*The problem*. Translate this sentence from the CAPTCHA article below into Spanish: "The idea is to set the sort of test that a human will pass easily, but bots will struggle with."

*Source text*.

=-=-=

The End of CAPTCHA?

Aside: It’s good to be back at the wheel after a short interlude — having gained a baby daughter but minus a little surplus sleep ;)

Most of us have used a ‘CAPTCHA’ at some point, even if we didn’t know that’s what it was called. According to WikiPedia, ‘CAPTCHA‘ is the acronym for ‘Completely Automated Public Turing test to tell Computers and Humans Apart’ — ok, they’ve flouted the ‘rules of acronym’, but you have to admit it’s probably more catchy than the more technically-correct ‘CAPTTTTCAHA’ .

CAPTCHAs are used to filter ‘flesh and blood’ users from the various bots, crawlers and spiders designed to exploit web-based feedback channels. They’re particularly common in areas like email and comment spam filtering systems.

The idea is to set the sort of test that a human will pass easily, but bots will struggle with. Although there are alternatives, if you’re a web developer looking to implement a site with an unmoderated comments, ‘CAPTCHA’ are usually your first option — but for how much longer?

The reason I’m thinking about ‘CAPTCHA’ this morning is that last Friday I sent the Design View, which always means I spend the following morning responding to comments, questions and most commonly antispam verification systems. While some are still mindlessly easy — hit reply — others are getting so difficult that I find myself taking three or four attempts to pass.

UOL.com.br’s ‘challenge/response’ system seems to be the worst offender I’ve seen. Here are some examples of the ‘simple tests’ I failed.

You aren’t even afforded the chance to learn from your wrong answers. Often your mistake is simply choosing an uppercase letter over it’s lower case equivalent, but it’s ‘back to the drawing board’, with a new test set each time you get it wrong.

I would imagine that if I’m having to work hard to make the system work, many others would lose confidence much more quickly — in fact, I’d tip that both my parents would assume they were doing something wrong after the second rejected attempt.

So, is it just a matter of simplifying the tests?

Possibly, but unfortunately the bots are fighting back. According to CAPTCHA.com, researchers at the University of California at Berkeley have developed AI software capable of 83% accuracy with Yahoo’s CAPTCHA system. This will only improve.

When you throw in the accessibility drawbacks (vision impaired users have enough trouble reading normal type), the CAPTCHA method looks to be in a spot of trouble.

Free book: Jump Start HTML5 Basics

Grab a free copy of one our latest ebooks! Packed with hints and tips on HTML5's most powerful new features.

  • http://simon.incutio.com/ Skunk

    All CAPTCHAs are eventually doomed because they can all be defeated using the brilliant “free porn” attack. Here’s how it works: Spammers set up a system that scrapes CAPTCHAs from the target site (the Hotmail account creation page for example) and serve them up somewhere else on a “free porn” website. Porn surfers are told to solve the CAPTCHA in order to get their fix. Their solution is passed back to the original site.

=-=-=

*Source data*.
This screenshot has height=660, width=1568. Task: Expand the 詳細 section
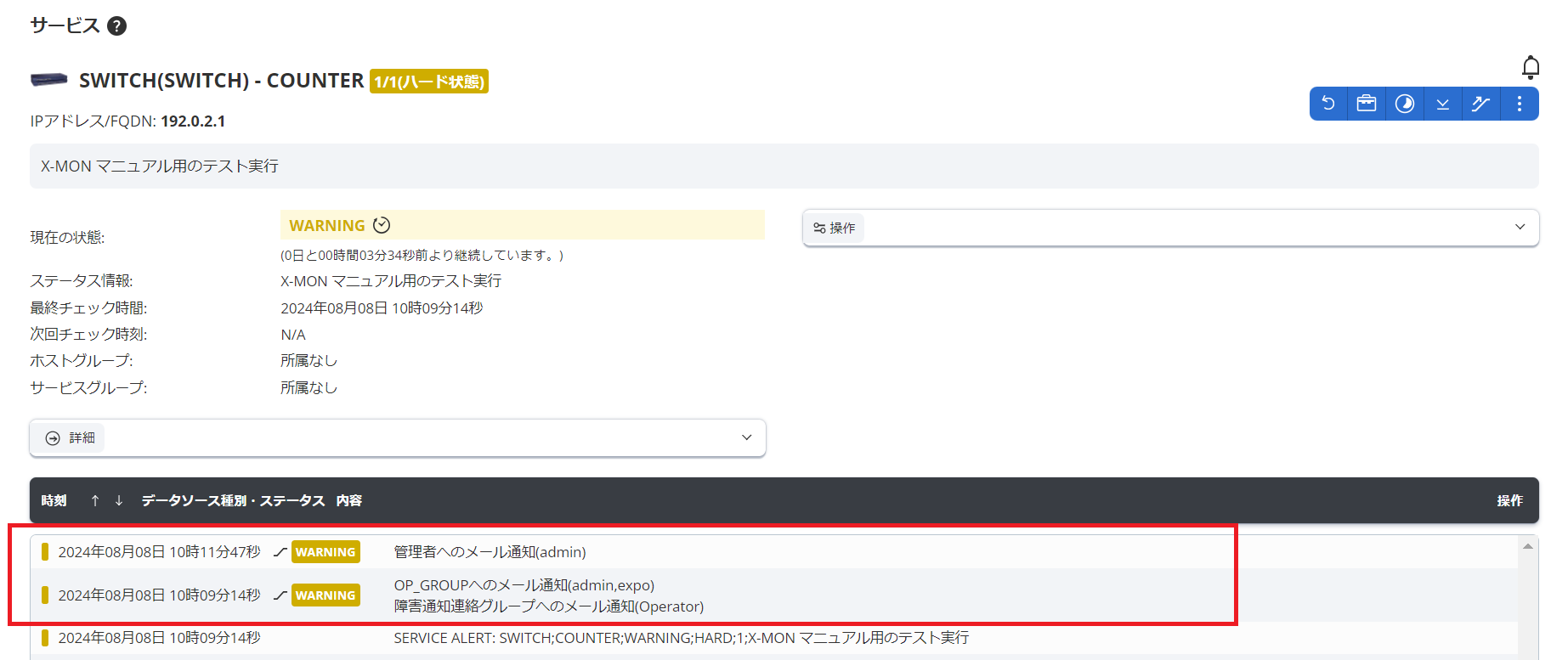397,438
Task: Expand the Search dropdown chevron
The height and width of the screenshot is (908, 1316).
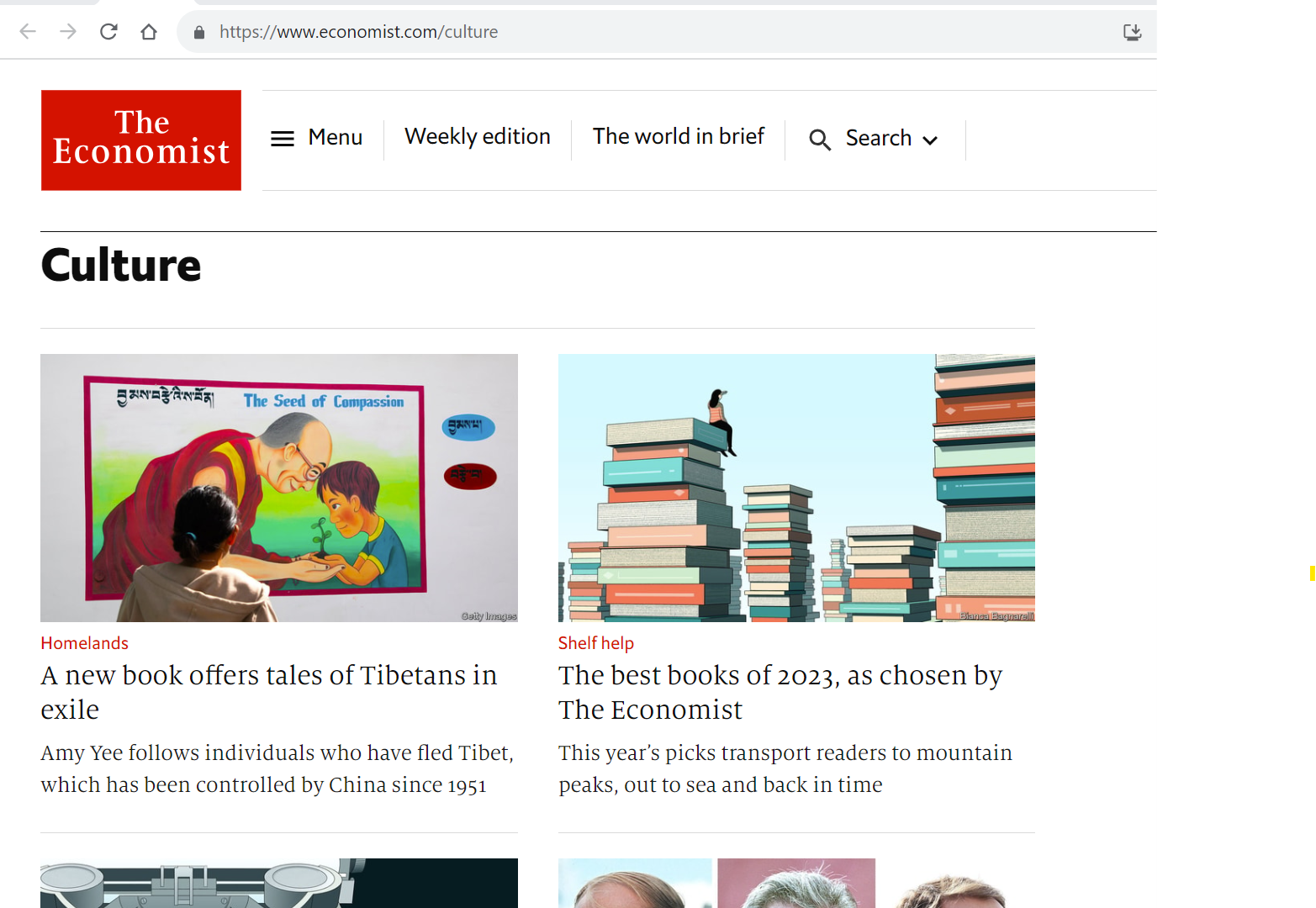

=-=-=

*Complete response*. La idea es plantear el tipo de prueba que un humano superará con facilidad, pero con la que los bots tendrán dificultades.